Mailer, one of the leaders of the march, is arrested along with a young American Nazi protester. Mailer is delighted. The two men begin to eye one another in the police paddy wagon:

"'You Jew bastard,' he shouted. 'Dirty Jew with kinky hair.'

"They didn't speak that way. It was too corny. You could only answer.

'You filthy kraut.'

"'Dirty Jew.'

"'Kraut pig....'

"'Come here you, you coward,' he said to Mailer, 'I'll kill you.'

"'Throw the first punch, baby,' said Mailer, 'you'll get it all.'"

That parody aside, Mailer's books read as though all the autobiographical themes and experiences of his life, his journey from child to man, have been purged, as though he had succeeded in pole vaulting over his own life, landing on the other side, his imagination and literary sensibility rushing forward to engage with the present and future experiences of his life in America.

Part of this we know from his writing has to do both with his ambition and his narcissism. Mailer had written in "Advertisements for Myself" that he hoped to succeed Ernest Hemingway as the greatest writer of his generation and that his goal, above all, was to create a revolution of his time in the consciousness of his readers; it was America he wanted to capture, not the fractured experience of Jewish America, not the voice of a minority scratching at an open wound. That was too modest a dream for him, too provincial a pennant to capture. He had no time for being cosseted by a Jewish identity.
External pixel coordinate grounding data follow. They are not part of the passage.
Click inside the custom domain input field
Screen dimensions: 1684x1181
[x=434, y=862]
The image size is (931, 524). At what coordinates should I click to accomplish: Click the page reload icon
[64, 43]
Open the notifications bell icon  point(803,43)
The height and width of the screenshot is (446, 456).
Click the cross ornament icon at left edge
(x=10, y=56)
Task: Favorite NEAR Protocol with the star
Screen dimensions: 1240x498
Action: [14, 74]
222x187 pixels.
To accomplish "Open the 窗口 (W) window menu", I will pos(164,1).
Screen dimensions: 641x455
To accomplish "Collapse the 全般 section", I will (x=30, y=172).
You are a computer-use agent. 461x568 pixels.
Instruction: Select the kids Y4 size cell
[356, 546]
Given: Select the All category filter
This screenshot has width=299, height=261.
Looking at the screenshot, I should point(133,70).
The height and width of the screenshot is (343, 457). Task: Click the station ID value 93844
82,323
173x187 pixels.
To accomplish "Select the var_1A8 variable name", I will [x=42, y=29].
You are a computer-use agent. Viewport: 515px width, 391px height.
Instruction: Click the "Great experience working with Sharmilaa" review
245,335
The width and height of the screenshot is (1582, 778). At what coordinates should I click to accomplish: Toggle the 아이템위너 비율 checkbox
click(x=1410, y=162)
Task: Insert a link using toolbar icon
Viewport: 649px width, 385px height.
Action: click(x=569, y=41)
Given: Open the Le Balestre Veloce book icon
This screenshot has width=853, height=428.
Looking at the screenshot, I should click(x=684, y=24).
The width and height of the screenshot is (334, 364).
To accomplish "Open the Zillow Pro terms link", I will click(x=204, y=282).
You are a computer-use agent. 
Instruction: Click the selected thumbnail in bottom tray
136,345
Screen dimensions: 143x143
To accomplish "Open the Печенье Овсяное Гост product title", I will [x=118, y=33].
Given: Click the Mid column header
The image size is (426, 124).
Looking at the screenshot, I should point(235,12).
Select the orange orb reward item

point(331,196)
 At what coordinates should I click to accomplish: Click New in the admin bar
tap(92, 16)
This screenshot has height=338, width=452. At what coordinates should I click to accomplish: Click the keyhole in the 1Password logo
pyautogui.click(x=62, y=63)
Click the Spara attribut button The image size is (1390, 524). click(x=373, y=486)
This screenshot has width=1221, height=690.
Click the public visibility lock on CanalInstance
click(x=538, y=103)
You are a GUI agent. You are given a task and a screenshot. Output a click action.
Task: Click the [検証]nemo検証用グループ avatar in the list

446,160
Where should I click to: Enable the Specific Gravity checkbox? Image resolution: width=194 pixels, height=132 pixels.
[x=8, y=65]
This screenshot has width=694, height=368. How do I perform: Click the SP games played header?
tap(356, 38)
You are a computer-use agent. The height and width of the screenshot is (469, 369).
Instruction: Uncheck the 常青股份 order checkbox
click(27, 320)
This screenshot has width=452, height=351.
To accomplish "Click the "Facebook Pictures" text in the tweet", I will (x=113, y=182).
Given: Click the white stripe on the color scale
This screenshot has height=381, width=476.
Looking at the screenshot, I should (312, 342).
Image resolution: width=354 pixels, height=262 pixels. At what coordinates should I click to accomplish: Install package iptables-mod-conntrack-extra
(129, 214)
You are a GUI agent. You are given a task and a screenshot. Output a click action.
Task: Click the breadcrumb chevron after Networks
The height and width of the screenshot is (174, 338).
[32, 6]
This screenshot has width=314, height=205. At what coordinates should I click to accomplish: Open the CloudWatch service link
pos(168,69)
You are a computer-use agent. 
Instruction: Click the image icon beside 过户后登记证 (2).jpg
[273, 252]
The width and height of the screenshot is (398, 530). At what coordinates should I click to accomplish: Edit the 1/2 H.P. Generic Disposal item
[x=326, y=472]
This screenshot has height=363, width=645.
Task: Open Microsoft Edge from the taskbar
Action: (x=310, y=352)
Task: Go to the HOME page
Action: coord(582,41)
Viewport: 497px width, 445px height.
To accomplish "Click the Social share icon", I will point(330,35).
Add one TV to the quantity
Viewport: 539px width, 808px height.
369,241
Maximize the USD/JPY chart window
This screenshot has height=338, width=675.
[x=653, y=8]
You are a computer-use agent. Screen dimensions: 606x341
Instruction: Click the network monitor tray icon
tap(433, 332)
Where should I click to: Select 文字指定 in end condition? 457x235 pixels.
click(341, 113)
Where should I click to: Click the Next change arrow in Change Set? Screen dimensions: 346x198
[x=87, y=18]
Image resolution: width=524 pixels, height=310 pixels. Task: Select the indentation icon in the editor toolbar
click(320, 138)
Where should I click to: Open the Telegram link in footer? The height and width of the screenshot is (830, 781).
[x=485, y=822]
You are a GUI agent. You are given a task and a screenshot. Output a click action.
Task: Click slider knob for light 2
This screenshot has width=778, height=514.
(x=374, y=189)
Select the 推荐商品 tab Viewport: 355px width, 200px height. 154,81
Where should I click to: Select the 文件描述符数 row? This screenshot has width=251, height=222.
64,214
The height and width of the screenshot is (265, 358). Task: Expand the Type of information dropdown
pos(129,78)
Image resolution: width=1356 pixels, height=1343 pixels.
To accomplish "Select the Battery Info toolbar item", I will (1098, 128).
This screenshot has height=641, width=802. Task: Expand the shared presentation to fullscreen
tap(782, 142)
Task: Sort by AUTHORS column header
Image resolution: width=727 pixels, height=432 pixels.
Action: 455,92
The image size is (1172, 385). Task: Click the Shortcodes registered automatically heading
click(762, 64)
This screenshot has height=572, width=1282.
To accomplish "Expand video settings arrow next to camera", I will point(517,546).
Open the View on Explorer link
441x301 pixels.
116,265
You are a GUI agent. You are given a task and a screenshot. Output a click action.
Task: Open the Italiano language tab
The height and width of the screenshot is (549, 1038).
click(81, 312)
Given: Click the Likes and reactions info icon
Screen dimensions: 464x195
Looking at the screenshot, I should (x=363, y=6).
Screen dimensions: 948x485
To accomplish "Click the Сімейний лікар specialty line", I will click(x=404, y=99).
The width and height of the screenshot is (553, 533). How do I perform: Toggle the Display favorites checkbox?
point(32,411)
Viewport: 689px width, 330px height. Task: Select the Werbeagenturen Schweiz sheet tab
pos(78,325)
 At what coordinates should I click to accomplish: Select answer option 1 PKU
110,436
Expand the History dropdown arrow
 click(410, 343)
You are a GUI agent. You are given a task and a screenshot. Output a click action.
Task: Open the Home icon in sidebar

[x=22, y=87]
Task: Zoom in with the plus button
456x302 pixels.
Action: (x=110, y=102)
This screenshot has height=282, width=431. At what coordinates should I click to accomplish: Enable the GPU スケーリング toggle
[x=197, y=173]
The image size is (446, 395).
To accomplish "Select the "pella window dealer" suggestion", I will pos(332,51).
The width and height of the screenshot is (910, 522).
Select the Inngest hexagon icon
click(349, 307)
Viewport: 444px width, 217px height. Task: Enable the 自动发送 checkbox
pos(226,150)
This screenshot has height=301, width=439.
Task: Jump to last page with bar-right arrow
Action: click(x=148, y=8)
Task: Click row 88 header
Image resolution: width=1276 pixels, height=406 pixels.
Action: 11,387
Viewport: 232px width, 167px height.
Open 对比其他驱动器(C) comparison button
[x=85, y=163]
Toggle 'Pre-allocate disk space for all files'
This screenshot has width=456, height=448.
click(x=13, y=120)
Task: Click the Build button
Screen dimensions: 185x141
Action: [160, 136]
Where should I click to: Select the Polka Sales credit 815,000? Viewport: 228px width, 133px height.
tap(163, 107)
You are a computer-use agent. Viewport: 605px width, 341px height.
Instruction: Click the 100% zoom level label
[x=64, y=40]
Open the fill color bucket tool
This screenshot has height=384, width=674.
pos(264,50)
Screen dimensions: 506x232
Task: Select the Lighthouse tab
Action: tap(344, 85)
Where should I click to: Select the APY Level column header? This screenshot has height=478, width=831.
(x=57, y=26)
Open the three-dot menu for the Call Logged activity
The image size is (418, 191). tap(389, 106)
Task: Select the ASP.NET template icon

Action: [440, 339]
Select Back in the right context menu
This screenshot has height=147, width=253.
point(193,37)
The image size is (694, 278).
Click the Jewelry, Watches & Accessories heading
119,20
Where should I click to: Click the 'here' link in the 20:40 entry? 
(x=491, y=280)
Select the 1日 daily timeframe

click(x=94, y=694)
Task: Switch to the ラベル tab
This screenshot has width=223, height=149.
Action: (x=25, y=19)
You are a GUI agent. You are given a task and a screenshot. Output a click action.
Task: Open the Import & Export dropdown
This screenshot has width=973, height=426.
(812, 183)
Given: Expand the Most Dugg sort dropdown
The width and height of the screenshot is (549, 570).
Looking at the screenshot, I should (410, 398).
That was irrelevant.

Thus he wrote in 1959, at age 36, "I have been running for president these last 10 years in the privacy of my mind, and it occurs to me that I am less close now than when I began.... The sour truth is that I am imprisoned with a perception that will settle for nothing less than making a revolution in the consciousness of our time. Whether rightly or wrongly, it is then obvious that I would go so far as to think it is my present and future work which will have the deepest influence of any work being done by an American novelist in these years. I could be wrong, and if I am, then I'm the fool who will pay the bill...."

The consciousness of our time! What could be more grand or grandiose than to affect the revolutions in our century's culture -- sexual, political and popular; to be present and to bear witness to nearly everything -- power, violence and the CIA; Hollywood, boxing and our national political conventions; the march on Washington and the execution of a mass murderer; Picasso and Marilyn Monroe?

But nothing about growing up Jewish in Brooklyn. No Jewish demons or humiliations. And nothing about Israel. Indeed, Mailer told an audience at The Writer's Bloc last month in Los Angeles, that when he published "Harlot's Ghost" in 1992, he had never visited Israel.

And yet Mailer appears to have maintained strong ties to family and roots. His was not a religious home, but it was decidedly a Jewish one. He was the adored son of a strong-willed Jewish mother, the Jewish prince named Norman Kingsley Mailer, who remained close and warm to parents, younger sister and relatives all his life. This included Friday night family dinners at his mother's home, at times with several of his six wives, along with a mix-and-match collection of his nine children. And while he was not shy about his sexual exploits, love affairs and the explosive role of sex in his life's theology, he also was determinedly a family man, though none of this finds its way into his books.

Power, politics and sex. War and violence. What more could he write about, you might well ask. Now, just turned 84, he has published "The Castle in the Forest," which attempts to engage and scrutinize the nature of evil personified in the life of the young Adolf Hitler. He -- Hitler as a youth -- ostensibly is the subject of the novel.